🤖 AI Summary
This work exposes a critical security vulnerability in unified vision-language models (VLMs): their susceptibility to cross-task adversarial attacks under multi-task instructions. To address this, we introduce CrossVLAD—the first benchmark tailored for object-level manipulation under cross-task settings—featuring GPT-4-assisted annotation and region-feature optimization. We further propose CRAFT, a region-aware token-alignment attack framework that generates instruction-agnostic, multi-task-consistent adversarial perturbations. Our key contributions are threefold: (1) the first systematic evaluation of cross-task adversarial transferability in VLMs; (2) a novel cross-task success rate metric to quantify attack consistency across diverse tasks; and (3) CRAFT’s gradient-coordinated region-token optimization, which significantly improves perturbation consistency. Extensive experiments on state-of-the-art models—including Florence-2—demonstrate that CRAFT achieves substantially higher cross-task attack success rates and targeted object manipulation accuracy compared to existing methods.
📝 Abstract
Unified vision-language models(VLMs) have recently shown remarkable progress, enabling a single model to flexibly address diverse tasks through different instructions within a shared computational architecture. This instruction-based control mechanism creates unique security challenges, as adversarial inputs must remain effective across multiple task instructions that may be unpredictably applied to process the same malicious content. In this paper, we introduce CrossVLAD, a new benchmark dataset carefully curated from MSCOCO with GPT-4-assisted annotations for systematically evaluating cross-task adversarial attacks on unified VLMs.

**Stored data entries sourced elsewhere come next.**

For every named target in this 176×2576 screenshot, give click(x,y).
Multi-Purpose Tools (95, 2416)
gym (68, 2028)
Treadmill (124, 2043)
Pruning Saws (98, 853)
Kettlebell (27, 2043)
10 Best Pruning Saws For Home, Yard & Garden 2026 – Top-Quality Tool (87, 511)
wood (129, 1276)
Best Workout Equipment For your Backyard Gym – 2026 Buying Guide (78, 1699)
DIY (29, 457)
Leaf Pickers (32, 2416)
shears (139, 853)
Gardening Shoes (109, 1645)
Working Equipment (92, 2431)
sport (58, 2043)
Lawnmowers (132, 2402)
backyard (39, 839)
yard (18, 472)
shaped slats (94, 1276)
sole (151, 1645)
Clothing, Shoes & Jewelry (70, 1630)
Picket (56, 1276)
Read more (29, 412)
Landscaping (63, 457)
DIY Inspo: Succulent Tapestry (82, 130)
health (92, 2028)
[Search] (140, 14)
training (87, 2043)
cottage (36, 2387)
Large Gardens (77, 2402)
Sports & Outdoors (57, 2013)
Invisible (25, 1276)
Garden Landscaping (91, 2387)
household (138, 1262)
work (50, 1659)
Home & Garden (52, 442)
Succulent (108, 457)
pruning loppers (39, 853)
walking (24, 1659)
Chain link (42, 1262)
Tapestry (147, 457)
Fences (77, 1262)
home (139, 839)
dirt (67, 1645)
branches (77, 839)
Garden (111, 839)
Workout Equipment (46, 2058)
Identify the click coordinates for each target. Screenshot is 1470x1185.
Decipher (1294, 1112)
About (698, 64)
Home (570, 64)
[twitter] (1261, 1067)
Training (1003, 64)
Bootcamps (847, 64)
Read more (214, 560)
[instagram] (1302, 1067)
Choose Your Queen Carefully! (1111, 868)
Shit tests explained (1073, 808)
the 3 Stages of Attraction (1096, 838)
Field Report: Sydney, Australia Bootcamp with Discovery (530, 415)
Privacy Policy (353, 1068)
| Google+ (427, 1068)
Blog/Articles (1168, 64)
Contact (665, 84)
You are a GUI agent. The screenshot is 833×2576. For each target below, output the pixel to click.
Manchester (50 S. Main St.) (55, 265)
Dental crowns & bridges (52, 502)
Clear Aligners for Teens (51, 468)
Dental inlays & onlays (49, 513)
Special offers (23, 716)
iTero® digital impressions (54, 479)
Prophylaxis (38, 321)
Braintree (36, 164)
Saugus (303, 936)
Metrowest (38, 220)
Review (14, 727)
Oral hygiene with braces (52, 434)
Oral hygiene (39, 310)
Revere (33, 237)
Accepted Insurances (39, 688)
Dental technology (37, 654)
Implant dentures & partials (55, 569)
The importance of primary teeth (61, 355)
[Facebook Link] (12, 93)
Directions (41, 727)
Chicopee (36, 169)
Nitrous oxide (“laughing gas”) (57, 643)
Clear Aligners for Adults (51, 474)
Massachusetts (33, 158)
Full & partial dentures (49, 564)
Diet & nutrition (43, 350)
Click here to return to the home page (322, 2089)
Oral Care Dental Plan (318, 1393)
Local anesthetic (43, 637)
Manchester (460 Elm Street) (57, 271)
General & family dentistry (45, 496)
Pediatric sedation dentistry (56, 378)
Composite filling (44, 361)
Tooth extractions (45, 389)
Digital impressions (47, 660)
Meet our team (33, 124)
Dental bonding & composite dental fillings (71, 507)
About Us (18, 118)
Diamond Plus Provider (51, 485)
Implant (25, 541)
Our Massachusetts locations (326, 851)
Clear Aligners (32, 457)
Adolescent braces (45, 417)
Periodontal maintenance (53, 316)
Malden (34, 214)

CrossVLAD centers on the object-change objective-consistently manipulating a target object's classification across four downstream tasks-and proposes a novel success rate metric that measures simultaneous misclassification across all tasks, providing a rigorous evaluation of adversarial transferability. To tackle this challenge, we present CRAFT (Cross-task Region-based Attack Framework with Token-alignment), an efficient region-centric attack method. Extensive experiments on Florence-2 and other popular unified VLMs demonstrate that our method outperforms existing approaches in both overall cross-task attack performance and targeted object-change success rates, highlighting its effectiveness in adversarially influencing unified VLMs across diverse tasks.